Me interesa el tema del aislamiento tecnológico. ¿Qué relación existe entre esto y la pérdida de valores como la familia, el respeto, el amor, la generosidad, la paciencia, el esfuerzo?
La paradoja de la hipercomunicación es la soledad y todo lo que contribuye a no relacionarse con el prójimo, porque creemos que más ensimismados somos más felices, cuando en realidad somos menos dichosos. Tenemos ya experiencia de campo suficiente con el teletrabajo como para reconsiderar su eficacia –no cuando está llevada por una pandemia–. Muchas empresas que apostaron todo por el teletrabajo están dando la vuelta, porque entienden que es a partir de las relaciones plenamente humanas cuando las ideas se desarrollan del todo. Ese contacto humano nos recuerda la comunidad sofisticada en la que nos hemos convertido, siendo capaces de construir ciudades de cuarenta, cincuenta millones de habitantes (que es la diferencia fundamental que nos distancia de los homínidos menos desarrollados: no hay comunidad de bonobos, gorilas o chimpancés superior a noventa miembros). Nosotros construimos civilizaciones de millones de personas a través de las herramientas de la comunicación y desvirtuándola, abusando del teletrabajo y haciéndonos autosuficientes, condicionamos el porvenir mismo.
En esta era de la inteligencia artificial, nos hemos acostumbrado a dar órdenes (Alexa, Siri) y obtener respuestas inmediatas. Centrándonos en el tema del libro, ¿cómo afecta esto al hecho de conversar?

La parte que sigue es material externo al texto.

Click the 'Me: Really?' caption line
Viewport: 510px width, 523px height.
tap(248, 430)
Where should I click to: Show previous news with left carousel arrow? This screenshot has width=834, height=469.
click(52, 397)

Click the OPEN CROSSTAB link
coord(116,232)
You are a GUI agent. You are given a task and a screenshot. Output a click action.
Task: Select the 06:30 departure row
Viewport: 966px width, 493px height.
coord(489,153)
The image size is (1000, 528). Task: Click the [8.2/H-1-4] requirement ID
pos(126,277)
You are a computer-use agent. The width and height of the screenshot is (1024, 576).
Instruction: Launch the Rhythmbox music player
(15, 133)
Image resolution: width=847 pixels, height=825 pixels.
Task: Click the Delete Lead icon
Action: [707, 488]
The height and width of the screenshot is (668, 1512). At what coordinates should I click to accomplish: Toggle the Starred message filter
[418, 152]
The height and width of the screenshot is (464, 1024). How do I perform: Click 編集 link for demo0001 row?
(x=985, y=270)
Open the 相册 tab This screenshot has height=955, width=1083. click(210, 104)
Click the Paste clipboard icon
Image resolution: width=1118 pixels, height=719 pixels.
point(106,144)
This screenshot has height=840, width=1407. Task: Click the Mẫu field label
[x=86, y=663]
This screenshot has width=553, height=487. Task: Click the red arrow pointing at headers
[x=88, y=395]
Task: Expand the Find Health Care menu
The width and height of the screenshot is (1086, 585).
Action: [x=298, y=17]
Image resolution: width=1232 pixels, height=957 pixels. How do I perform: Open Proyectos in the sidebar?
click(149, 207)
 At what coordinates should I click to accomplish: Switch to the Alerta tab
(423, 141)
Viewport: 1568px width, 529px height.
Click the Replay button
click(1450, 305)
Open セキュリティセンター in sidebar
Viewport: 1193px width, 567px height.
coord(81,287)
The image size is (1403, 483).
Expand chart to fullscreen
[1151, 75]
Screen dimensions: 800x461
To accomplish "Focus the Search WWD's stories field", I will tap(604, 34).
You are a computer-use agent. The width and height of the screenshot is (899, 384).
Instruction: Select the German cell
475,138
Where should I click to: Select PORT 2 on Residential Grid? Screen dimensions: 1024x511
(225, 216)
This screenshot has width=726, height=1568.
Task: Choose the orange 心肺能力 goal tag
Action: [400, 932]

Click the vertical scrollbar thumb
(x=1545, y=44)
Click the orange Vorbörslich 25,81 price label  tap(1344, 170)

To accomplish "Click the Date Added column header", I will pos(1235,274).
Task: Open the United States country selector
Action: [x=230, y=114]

El tono imperativo está cada vez más extendido entre los menores, de forma que cuando te relacionas con la tecnología dando órdenes, entiendes que tienes que darlas a todos los que te rodean, incluido compañeros de clase, profesores, padres. El modo imperativo transforma por completo la relación social, porque coloca al interlocutor en una posición de presión y de fuerza insólita. Esto repercute muchísimo en el distanciamiento de los propios niños entre sí. El estudio que hizo el Gobierno hace poco sobre cuánto está perjudicando la tecnología a los jóvenes muestra hasta qué punto fue un error sustituir los libros por las tablets, porque la dependencia adictiva de las pantallas ha repercutido en la falta de atención y en la pérdida de la capacidad de abstracción, otro rasgo evolutivo de la humanidad sin el cual no hubiéramos prosperado. Cuando se pinta un bisonte en un resquicio de una cueva de Altamira se está haciendo un gigantesco paso evolutivo que pasa por la abstracción. Esa expresión total de expectativa creativa transforma al ser humano en un ámbito, el de la inutilidad, que es el más interesante de todos, porque es el que más nos caracteriza: la estética, lo que no vale para nada pero sirve para desarrollar la sensibilidad. Si no tenemos capacidad de abstracción, de atención y de elaboración de discursos complejos, nos tendremos que preguntar qué tipo de educación hemos convenido.